Paul Vacca
Comment mettre en faillite une grande entreprise
“Too big to fail”, dit l’adage, tant il semble difficile de mettre un géant de l’industrie à terre. Pourtant, une observation de longue date montre qu’un mastodonte peut survivre à un mauvais CEO, à deux, voire à trois, mais qu’aucune grande entreprise ne peut se relever de quatre mauvais CEO consécutifs.

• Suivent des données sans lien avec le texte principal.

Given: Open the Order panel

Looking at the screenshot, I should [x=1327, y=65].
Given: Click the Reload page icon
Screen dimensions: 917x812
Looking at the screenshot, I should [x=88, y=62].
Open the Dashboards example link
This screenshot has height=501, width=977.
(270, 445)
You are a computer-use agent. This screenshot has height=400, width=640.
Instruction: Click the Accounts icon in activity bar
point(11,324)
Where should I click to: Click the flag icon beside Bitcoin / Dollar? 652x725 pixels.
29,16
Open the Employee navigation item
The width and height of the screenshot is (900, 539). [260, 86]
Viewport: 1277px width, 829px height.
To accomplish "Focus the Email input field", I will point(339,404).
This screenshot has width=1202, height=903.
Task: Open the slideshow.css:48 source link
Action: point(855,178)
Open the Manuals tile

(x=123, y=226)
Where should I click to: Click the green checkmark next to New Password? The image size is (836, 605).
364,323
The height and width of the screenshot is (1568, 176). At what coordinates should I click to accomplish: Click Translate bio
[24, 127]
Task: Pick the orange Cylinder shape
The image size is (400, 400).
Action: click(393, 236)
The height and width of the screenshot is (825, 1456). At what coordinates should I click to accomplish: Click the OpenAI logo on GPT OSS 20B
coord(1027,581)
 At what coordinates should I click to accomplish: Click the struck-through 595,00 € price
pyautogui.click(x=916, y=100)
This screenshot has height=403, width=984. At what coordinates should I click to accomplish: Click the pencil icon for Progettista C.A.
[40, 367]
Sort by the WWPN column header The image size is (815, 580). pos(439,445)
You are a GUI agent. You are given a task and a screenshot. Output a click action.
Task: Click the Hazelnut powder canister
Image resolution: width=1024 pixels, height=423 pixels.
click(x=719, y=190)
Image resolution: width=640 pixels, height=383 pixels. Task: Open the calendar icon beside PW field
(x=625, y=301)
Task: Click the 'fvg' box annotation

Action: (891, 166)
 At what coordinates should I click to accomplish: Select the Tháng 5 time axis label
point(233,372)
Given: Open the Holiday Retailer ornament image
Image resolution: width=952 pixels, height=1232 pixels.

Intel nous rappelle à propos cette “règle” empirique des quatre mauvais CEO à la suite. En 2017, sous la présidence de Bob Swan, l’entreprise de puces électroniques s’est vu offrir l’opportunité d’acquérir une participation de 15% dans OpenAI, pour un milliard de dollars. Un investissement qui vaudrait aujourd’hui 12 milliards de dollars. En refusant, Intel est également passée à côté des 15% supplémentaires qu’elle aurait pu obtenir en échange de la vente de puces à OpenAI à prix coûtant. En 2006 déjà, le CEO d’alors, Paul Otellini, avait loupé le coche. Il s’était vu proposer par un certain Steve Jobs de fabriquer des puces pour un produit que celui-ci avait l’intention de lancer. Otellini refusa parce qu’il ne sentait pas ce produit qui allait s’appeler l’iPhone. Deux autres CEO sont venus parachever le palmarès et, résultat, Intel aujourd’hui doit réaliser 10 milliards d’économies et un plan social drastique, alors que la jeune Nvidia enchaîne les records avec 56 milliards de dollars de chiffre d’affaires sur les deux derniers trimestres.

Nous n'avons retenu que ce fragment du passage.